> Opdracht: Herschrijf het gedeelte dat begint met de regel waarin "I want to click on the" staat en eindigt met de regel waarin "center [39, 74]." staat, beide regels inbegrepen, als een JSON-lijst van strings met één string per regel. Lege regels laat je weg.

> Te verwerken gegevens:
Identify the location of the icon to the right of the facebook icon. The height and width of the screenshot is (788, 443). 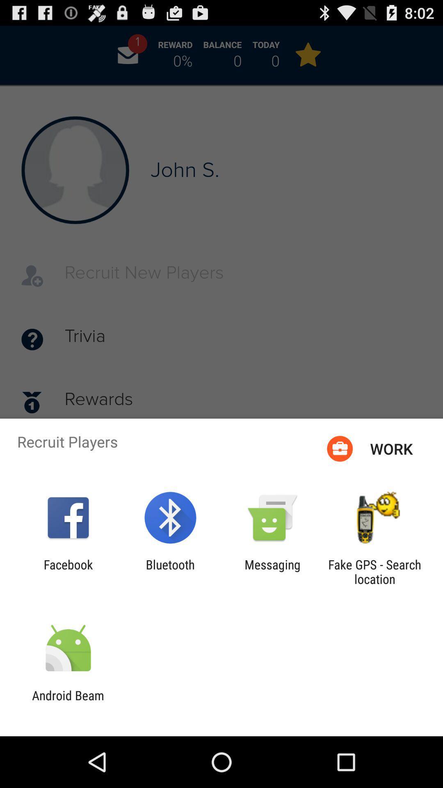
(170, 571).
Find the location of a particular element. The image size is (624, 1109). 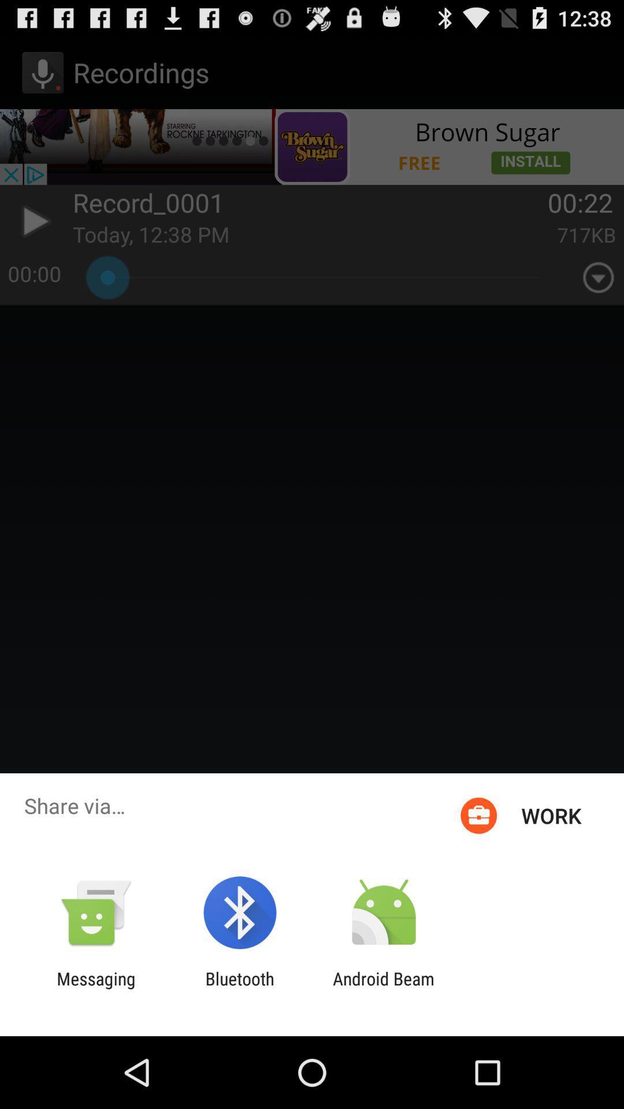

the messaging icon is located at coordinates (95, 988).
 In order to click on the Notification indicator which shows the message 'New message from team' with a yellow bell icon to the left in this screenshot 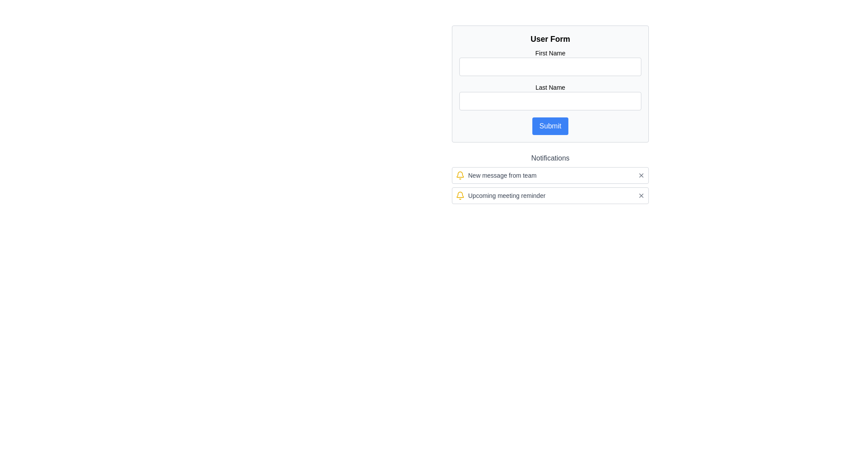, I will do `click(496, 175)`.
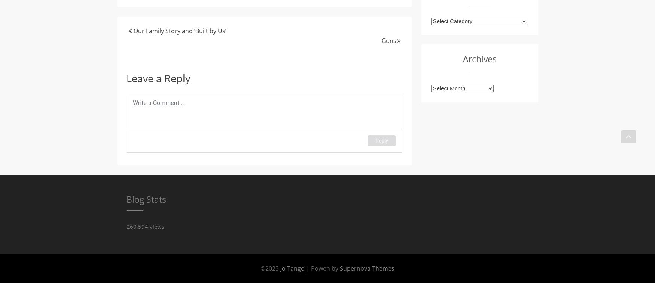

...

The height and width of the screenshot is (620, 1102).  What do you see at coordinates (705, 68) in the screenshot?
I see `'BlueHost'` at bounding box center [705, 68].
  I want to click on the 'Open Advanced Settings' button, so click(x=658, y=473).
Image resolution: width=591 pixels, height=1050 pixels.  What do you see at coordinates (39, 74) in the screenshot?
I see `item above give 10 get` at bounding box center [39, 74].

...

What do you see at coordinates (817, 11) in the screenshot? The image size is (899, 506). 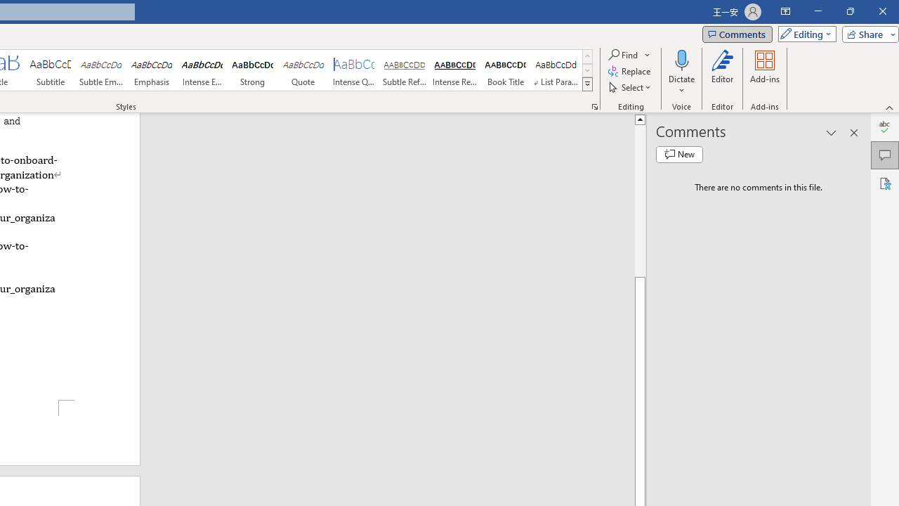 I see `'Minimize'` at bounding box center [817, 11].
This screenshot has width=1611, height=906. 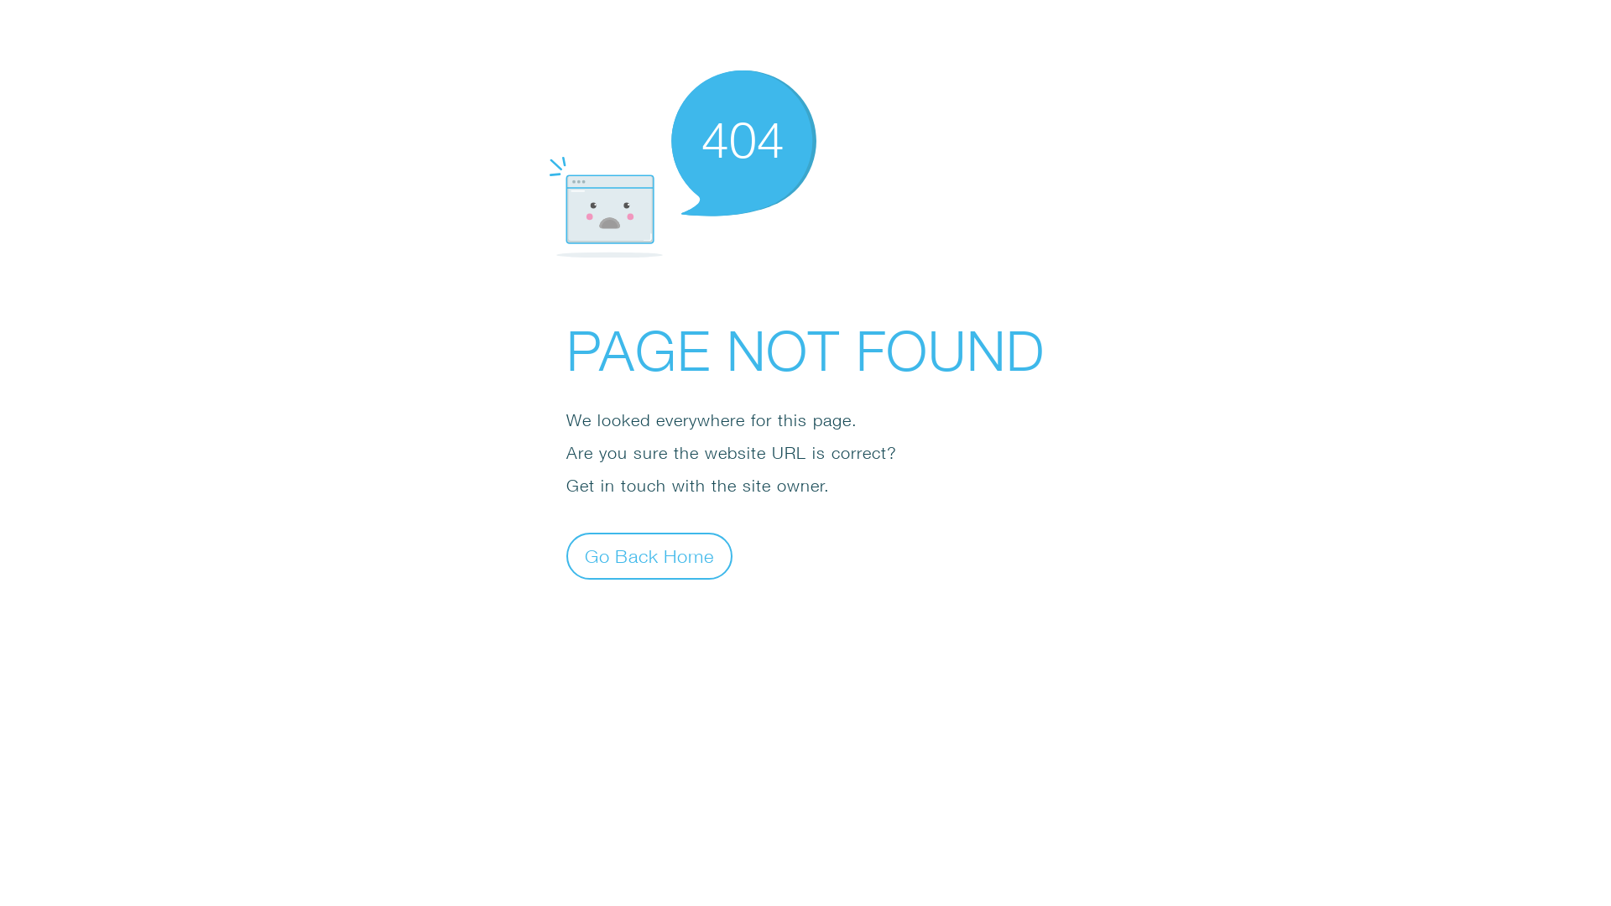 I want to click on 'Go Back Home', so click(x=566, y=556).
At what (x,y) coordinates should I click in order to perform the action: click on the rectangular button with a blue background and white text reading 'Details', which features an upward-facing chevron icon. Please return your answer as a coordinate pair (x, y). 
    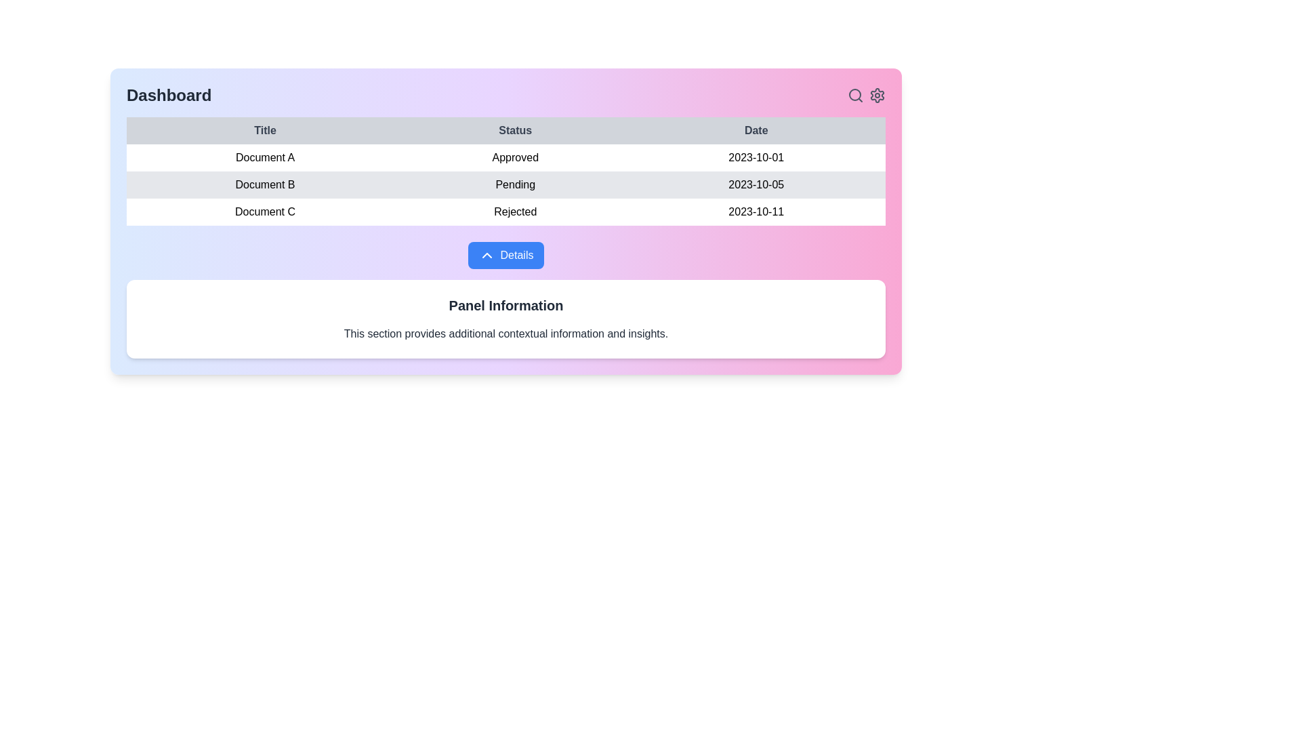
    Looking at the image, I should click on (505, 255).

> Uitwerking oefening:
[
  "  I want to click on the 'Open Advanced Settings' button, so click(x=658, y=473).",
  "Image resolution: width=591 pixels, height=1050 pixels.  What do you see at coordinates (39, 74) in the screenshot?",
  "I see `item above give 10 get` at bounding box center [39, 74]."
]